◆ Stored items ◆

:::

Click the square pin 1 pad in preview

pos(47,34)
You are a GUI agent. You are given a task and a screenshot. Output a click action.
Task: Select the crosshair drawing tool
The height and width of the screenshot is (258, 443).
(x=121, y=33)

:::

◆ Task objective ◆
Set down the data above once more so that nothing differs from the original.

◆ Task response ◆
Click the square pin 1 pad in preview

pos(47,34)
You are a GUI agent. You are given a task and a screenshot. Output a click action.
Task: Select the crosshair drawing tool
The height and width of the screenshot is (258, 443).
(x=121, y=33)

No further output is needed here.